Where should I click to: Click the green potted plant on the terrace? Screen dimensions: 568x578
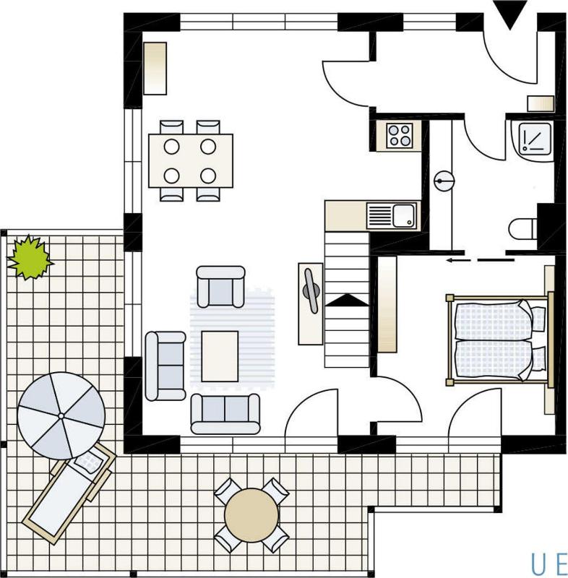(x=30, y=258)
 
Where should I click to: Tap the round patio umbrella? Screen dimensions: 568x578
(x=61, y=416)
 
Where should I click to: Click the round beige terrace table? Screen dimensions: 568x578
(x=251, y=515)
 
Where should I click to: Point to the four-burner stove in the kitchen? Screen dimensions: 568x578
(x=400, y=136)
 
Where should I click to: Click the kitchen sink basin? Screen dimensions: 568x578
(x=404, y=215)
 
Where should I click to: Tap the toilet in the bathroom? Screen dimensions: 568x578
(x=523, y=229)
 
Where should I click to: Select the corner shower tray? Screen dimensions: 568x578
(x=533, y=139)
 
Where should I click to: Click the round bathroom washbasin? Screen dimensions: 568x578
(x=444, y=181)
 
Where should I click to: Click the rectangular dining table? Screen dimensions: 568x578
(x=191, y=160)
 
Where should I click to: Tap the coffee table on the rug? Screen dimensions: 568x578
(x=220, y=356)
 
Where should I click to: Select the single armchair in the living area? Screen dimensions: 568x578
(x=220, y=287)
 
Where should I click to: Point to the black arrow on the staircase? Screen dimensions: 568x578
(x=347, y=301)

***

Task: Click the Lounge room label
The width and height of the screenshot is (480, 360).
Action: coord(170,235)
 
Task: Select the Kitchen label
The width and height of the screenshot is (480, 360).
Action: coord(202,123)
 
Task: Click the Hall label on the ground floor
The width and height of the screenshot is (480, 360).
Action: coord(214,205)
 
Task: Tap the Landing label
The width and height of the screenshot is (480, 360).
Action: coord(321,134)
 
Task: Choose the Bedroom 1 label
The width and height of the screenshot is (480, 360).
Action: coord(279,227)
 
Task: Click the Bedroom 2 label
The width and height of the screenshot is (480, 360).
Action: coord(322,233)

***

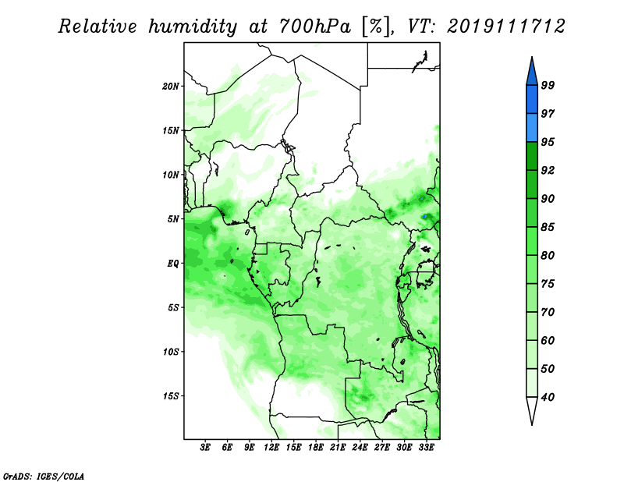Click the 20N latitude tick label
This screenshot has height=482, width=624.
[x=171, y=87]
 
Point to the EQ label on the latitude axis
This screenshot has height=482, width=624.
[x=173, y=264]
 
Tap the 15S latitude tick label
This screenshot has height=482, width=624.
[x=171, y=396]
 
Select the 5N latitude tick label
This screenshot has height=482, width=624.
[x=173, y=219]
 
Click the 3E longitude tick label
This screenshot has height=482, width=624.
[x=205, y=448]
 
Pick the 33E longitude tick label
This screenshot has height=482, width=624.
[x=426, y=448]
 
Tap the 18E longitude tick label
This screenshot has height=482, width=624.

***

Exercise goal:
Transcribe the material word for word, starting at the line that contains "Where should I click to: Click the green" and stopping after the line that contains "(x=347, y=301)". Leave the pictures out of your answer.

Written solution:
Where should I click to: Click the green potted plant on the terrace? Screen dimensions: 568x578
(x=30, y=258)
 
Where should I click to: Tap the round patio umbrella? Screen dimensions: 568x578
(x=61, y=416)
 
Where should I click to: Click the round beige terrace table? Screen dimensions: 568x578
(x=251, y=515)
 
Where should I click to: Point to the four-burner stove in the kitchen? Screen dimensions: 568x578
(x=400, y=136)
 
Where should I click to: Click the kitchen sink basin? Screen dimensions: 568x578
(x=404, y=215)
 
Where should I click to: Tap the toilet in the bathroom? Screen dimensions: 568x578
(x=523, y=229)
 
Where should I click to: Select the corner shower tray? Screen dimensions: 568x578
(x=533, y=139)
 
Where should I click to: Click the round bathroom washbasin? Screen dimensions: 568x578
(x=444, y=181)
 
Where should I click to: Click the rectangular dining table? Screen dimensions: 568x578
(x=191, y=160)
 
Where should I click to: Tap the coffee table on the rug? Screen dimensions: 568x578
(x=220, y=356)
 
Where should I click to: Select the single armchair in the living area? Screen dimensions: 568x578
(x=220, y=287)
 
Where should I click to: Point to the black arrow on the staircase? Screen dimensions: 568x578
(x=347, y=301)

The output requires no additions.